= Agapio Racing Team =

Defunct dubbing company based in Finland

Agapio Racing Team Oy (also known as Nordic Agapio) was a Finnish dubbing company that dubbed a number of cartoons for VHS release and Finnish television, primarily MTV3 and Nelonen. They also did regular dubbing of many cartoon releases by Future Films. The company was criticised for a lack of immersion and professionalism. The company eventually disassembled in 2002 after their last dubbing effort, Digimon Adventure, was taken over by Tuotantotalo Werne following public outrage (Only for the last half of the second season being aired in its original language with Finnish subtitles).

The recording voice-level for the dubs were often low. Some foul language was also used in Digimon dubs. The actors were mostly teenagers with limited voice acting experience. The quality of the scripts has been criticised, though a former Agapio employee defended this by saying that the translations usually came from translators outside the studio and that they were unable to accommodate the quick turnaround times expected of them.
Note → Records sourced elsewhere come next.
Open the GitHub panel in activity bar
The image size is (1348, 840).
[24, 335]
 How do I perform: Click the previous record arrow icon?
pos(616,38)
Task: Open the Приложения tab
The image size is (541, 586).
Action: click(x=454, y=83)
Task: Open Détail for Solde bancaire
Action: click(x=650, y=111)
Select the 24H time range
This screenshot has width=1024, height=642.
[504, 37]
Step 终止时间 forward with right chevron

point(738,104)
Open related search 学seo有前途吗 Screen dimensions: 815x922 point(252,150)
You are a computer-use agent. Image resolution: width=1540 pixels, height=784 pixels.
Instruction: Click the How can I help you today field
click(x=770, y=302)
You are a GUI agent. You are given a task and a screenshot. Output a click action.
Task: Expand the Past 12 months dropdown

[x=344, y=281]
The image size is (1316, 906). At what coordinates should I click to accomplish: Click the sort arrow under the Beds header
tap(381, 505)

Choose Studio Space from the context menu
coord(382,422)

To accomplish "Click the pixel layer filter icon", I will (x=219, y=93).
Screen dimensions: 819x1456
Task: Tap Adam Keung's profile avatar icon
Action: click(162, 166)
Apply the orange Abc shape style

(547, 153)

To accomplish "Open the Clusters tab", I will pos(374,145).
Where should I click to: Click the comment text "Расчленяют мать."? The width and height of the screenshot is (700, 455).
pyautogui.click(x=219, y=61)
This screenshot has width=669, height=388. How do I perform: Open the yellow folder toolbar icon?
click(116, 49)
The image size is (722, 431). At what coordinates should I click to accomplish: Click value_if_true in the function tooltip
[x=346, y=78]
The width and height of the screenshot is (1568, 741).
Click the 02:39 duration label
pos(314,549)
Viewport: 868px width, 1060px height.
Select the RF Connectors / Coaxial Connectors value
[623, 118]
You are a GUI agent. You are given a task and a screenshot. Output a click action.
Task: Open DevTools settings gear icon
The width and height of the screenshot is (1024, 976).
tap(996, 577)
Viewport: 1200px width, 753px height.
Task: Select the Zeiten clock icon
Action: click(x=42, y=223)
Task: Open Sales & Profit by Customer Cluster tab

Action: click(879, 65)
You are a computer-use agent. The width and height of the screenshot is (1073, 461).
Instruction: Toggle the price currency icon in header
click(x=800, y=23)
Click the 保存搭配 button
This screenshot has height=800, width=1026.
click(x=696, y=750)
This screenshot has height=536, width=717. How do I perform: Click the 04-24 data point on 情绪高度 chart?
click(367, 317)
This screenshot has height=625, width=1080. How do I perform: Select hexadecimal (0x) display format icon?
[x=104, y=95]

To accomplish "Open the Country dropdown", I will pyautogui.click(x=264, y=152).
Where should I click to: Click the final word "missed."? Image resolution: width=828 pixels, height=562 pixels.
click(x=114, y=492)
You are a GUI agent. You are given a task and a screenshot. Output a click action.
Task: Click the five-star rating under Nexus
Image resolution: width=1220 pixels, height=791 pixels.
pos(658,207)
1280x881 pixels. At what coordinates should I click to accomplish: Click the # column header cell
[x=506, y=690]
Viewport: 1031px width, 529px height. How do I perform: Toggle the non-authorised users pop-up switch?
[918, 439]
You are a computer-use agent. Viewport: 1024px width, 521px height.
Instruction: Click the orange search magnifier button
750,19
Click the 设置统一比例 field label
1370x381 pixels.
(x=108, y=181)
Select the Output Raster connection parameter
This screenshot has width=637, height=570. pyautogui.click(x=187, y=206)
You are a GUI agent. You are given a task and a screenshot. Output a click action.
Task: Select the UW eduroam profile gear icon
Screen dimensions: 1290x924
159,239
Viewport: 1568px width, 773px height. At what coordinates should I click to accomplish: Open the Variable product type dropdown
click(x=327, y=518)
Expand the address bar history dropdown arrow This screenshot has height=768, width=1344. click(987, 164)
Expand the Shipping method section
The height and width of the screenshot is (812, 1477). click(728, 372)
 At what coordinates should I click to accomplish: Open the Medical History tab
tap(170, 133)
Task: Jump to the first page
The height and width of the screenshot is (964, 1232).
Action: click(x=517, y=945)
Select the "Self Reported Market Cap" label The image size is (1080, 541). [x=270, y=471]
The company was disestablished after its Digimon dub for Nelonen. Agapio Racing Team cast is sometimes referred to as "Digimon cast" after their work on Digimon.

==Actors==
- Pauli Talikka
- Eeva Penttilä
- Valtteri Korpela
- Antti Kainiemi
- Lauri Putkonen
- Oskari Paavonkallio

==List of dubs==
- My Little Pony
- My Little Pony Tales
- Calimero & Friends (episodes 1-26)
- The Spooktacular New Adventures of Casper
- The Legends of Treasure Island
- Flipper and Lopaka
- Ivanhoe the King's Knight
- The Care Bears
- Peter Pan & the Pirates
- Little Hippo
- Princess Sissi
- The Magic School Bus
- The Smurfs
- Digimon Adventure (episodes 1-26)

My Little Pony and The Smurfs had previously been dubbed by Golden Voice. The theme songs of Flipper & Lopaka, Calimero, and Digimon were both re-recorded for the Finnish version.